◆ Requirement ◆
Look below. Copy each line that has "number" in it.

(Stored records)
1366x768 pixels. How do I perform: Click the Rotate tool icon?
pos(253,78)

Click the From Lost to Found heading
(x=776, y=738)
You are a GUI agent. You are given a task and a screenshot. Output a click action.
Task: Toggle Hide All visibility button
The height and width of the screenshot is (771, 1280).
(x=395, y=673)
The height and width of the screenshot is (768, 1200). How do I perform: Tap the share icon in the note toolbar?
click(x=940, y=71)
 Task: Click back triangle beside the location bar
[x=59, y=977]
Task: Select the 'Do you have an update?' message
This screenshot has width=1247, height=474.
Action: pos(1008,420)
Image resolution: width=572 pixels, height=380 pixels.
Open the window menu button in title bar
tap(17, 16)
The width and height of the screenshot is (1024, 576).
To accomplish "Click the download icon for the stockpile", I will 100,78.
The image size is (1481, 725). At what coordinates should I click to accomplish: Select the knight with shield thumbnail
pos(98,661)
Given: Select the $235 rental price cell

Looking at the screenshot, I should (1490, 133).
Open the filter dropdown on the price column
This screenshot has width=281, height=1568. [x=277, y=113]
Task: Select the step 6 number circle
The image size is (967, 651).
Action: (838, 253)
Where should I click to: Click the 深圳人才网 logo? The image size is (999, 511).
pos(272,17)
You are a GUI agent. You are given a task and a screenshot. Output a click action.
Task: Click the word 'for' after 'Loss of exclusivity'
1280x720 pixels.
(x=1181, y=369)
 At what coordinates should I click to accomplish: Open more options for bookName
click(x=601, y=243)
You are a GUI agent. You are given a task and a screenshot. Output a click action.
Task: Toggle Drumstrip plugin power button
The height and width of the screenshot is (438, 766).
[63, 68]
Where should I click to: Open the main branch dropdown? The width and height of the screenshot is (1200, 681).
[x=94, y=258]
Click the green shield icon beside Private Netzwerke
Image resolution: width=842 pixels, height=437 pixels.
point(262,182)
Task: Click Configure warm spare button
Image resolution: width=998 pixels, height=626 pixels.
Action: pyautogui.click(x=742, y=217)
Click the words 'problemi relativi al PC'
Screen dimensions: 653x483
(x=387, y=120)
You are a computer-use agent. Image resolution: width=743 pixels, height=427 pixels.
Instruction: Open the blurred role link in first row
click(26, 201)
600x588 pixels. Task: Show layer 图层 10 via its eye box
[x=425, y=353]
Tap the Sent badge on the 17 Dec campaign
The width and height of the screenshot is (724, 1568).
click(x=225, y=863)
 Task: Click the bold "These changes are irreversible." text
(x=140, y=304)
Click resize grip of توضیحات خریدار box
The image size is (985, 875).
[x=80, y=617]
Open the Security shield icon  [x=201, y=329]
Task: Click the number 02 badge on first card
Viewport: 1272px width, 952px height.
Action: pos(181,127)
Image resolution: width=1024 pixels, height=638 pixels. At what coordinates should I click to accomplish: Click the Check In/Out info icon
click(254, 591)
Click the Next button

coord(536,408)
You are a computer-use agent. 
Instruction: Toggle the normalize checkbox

◆ Exercise response ◆
Task: Select the step 6 number circle
Task: Click the number 02 badge on first card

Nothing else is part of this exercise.